# TASK INSTRUCTIONS
Each entry should be set down again verbatim, with the images omitted.

****

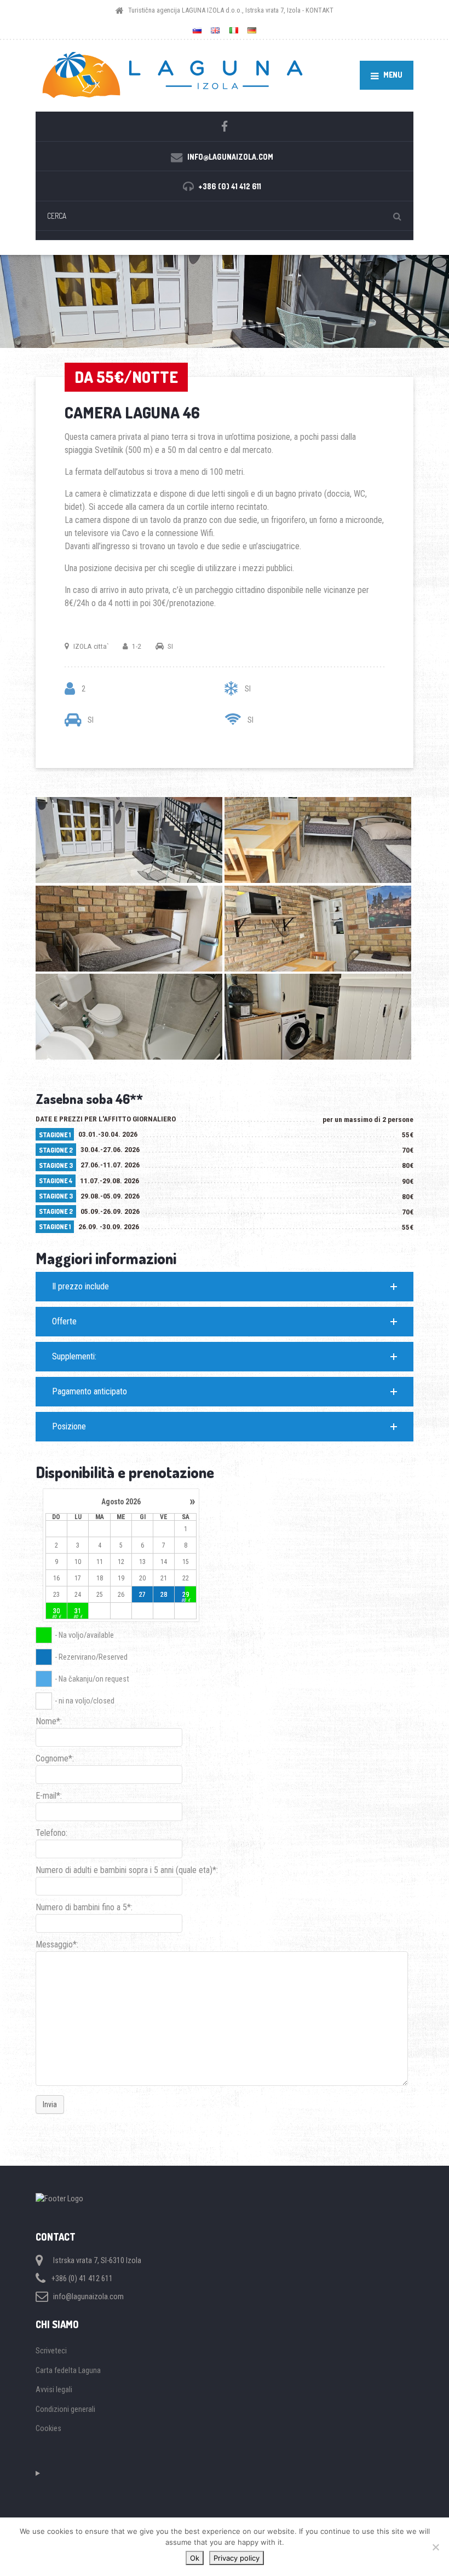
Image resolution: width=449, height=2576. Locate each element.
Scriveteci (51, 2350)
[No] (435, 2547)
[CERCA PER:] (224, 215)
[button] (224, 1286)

****

# ANSWER BOX
Image resolution: width=449, height=2576. Locate each element.
Scriveteci (51, 2350)
[No] (435, 2547)
[CERCA PER:] (224, 215)
[button] (224, 1286)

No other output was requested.